Lines before the one containing "Given: Click the Tool Storage Capacity label" are not wanted; restate the rest below word for word, through the last line, but drop any pictures.
═══ DATA EXTRACTS ═══
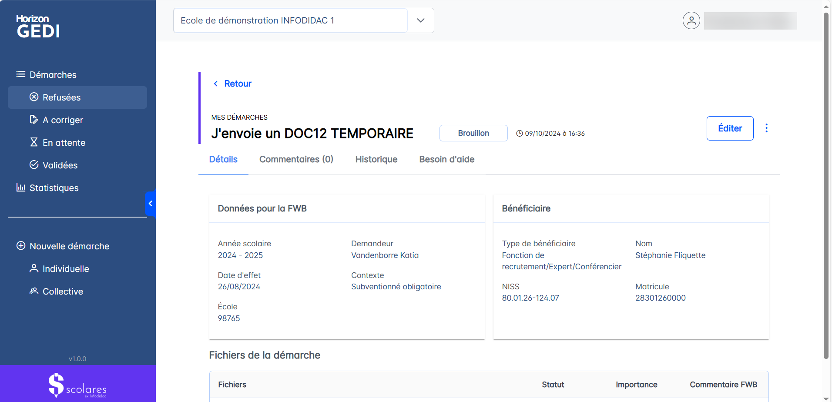This screenshot has width=832, height=402.
Task: Switch to the Commentaires (0) tab
Action: [x=296, y=159]
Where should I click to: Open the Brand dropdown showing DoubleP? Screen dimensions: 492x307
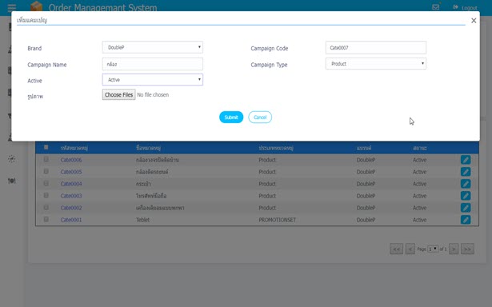(153, 47)
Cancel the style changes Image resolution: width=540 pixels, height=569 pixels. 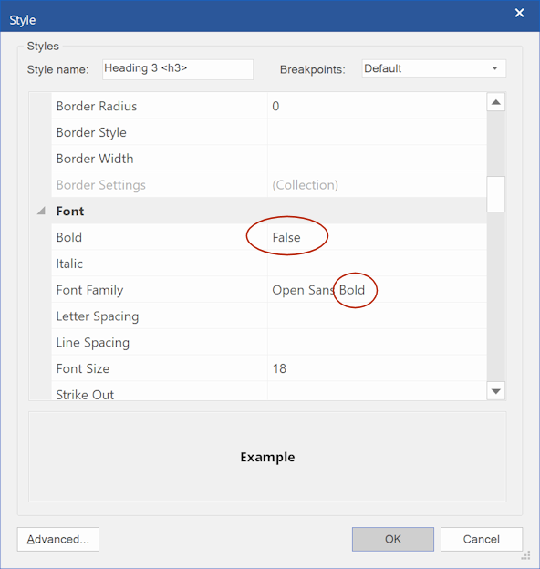coord(482,539)
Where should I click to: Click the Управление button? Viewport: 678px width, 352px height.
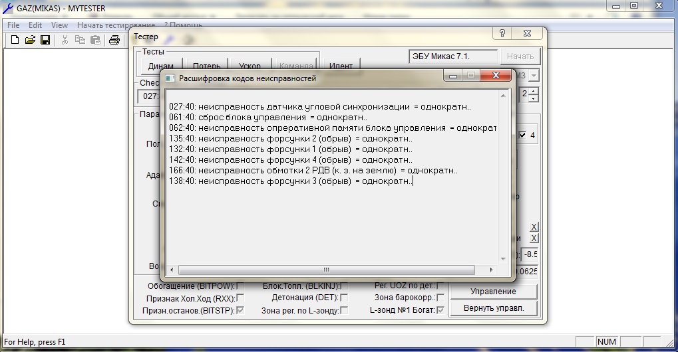[x=493, y=292]
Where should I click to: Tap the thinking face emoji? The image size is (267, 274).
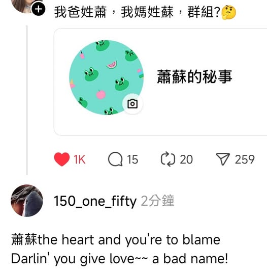[229, 12]
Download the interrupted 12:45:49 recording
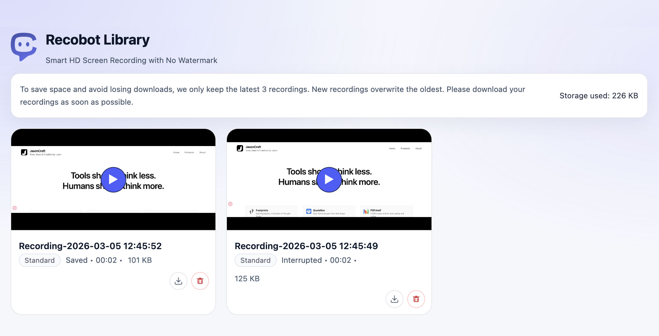 [x=394, y=299]
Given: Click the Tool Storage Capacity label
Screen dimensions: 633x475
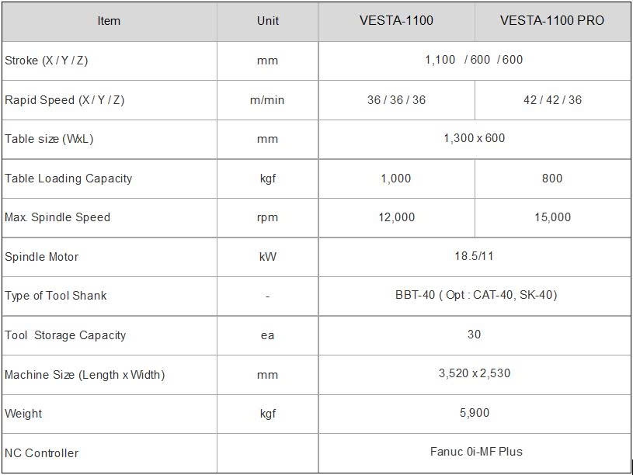Looking at the screenshot, I should 65,335.
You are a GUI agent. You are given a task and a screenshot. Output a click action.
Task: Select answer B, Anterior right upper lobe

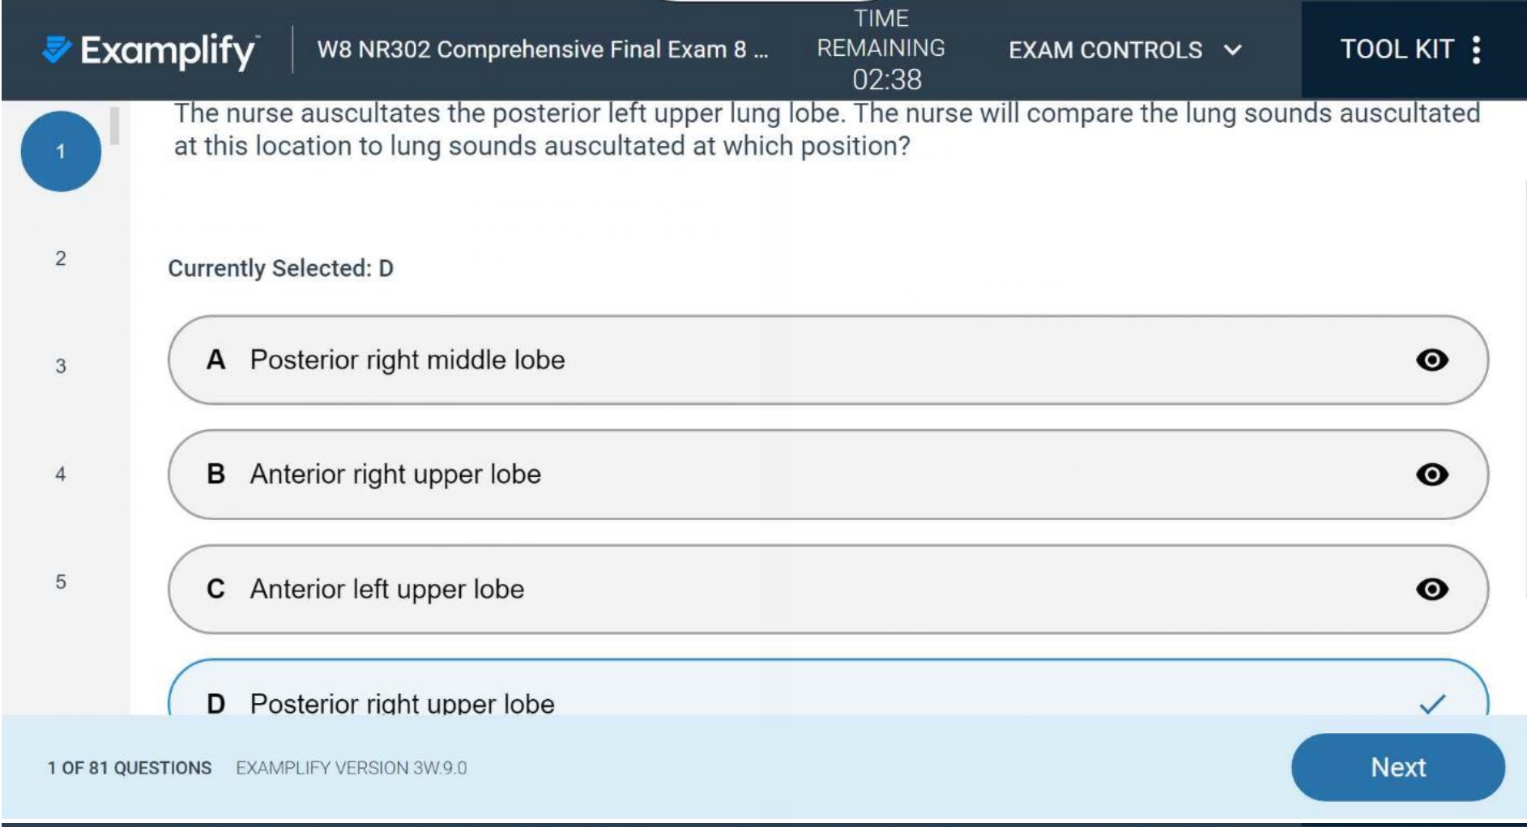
═══
__WRITTEN RESPONSE__:
Given: Click the Tool Storage Capacity label
Screen dimensions: 633x475
Looking at the screenshot, I should 65,335.
You are a GUI agent. You are given a task and a screenshot. Output a click action.
Task: Select answer B, Anterior right upper lobe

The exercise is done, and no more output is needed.